Information provided:
----------

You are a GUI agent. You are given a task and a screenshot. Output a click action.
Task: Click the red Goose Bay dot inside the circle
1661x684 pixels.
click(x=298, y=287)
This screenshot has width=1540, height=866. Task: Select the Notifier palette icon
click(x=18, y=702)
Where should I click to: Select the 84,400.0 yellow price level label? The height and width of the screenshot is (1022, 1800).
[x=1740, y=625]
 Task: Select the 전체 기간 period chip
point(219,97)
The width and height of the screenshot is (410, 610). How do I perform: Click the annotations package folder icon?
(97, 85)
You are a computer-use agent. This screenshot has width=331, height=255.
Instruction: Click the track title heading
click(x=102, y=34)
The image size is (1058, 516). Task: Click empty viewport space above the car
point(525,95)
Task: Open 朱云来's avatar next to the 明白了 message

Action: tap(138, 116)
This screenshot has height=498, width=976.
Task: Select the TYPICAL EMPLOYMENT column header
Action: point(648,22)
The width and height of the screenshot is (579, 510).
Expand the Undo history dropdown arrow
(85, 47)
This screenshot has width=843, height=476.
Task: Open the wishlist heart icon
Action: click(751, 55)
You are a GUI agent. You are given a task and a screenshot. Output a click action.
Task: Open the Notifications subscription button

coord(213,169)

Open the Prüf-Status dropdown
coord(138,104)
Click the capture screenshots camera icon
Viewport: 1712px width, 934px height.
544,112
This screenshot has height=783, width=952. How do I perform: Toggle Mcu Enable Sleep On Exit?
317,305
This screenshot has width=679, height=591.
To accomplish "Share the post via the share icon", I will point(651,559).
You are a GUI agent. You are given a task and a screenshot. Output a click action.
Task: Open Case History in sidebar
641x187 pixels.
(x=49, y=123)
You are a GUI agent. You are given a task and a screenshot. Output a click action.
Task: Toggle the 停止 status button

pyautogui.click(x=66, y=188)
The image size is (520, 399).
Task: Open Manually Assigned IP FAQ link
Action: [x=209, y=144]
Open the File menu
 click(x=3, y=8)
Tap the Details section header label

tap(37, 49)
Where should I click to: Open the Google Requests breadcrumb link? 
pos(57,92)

----------

What this task involves: The "Task: Toggle the 停止 status button" line through the last line above: set these down exactly and add nothing else.

Solution:
Task: Toggle the 停止 status button

pyautogui.click(x=66, y=188)
The image size is (520, 399).
Task: Open Manually Assigned IP FAQ link
Action: [x=209, y=144]
Open the File menu
 click(x=3, y=8)
Tap the Details section header label

tap(37, 49)
Where should I click to: Open the Google Requests breadcrumb link? 
pos(57,92)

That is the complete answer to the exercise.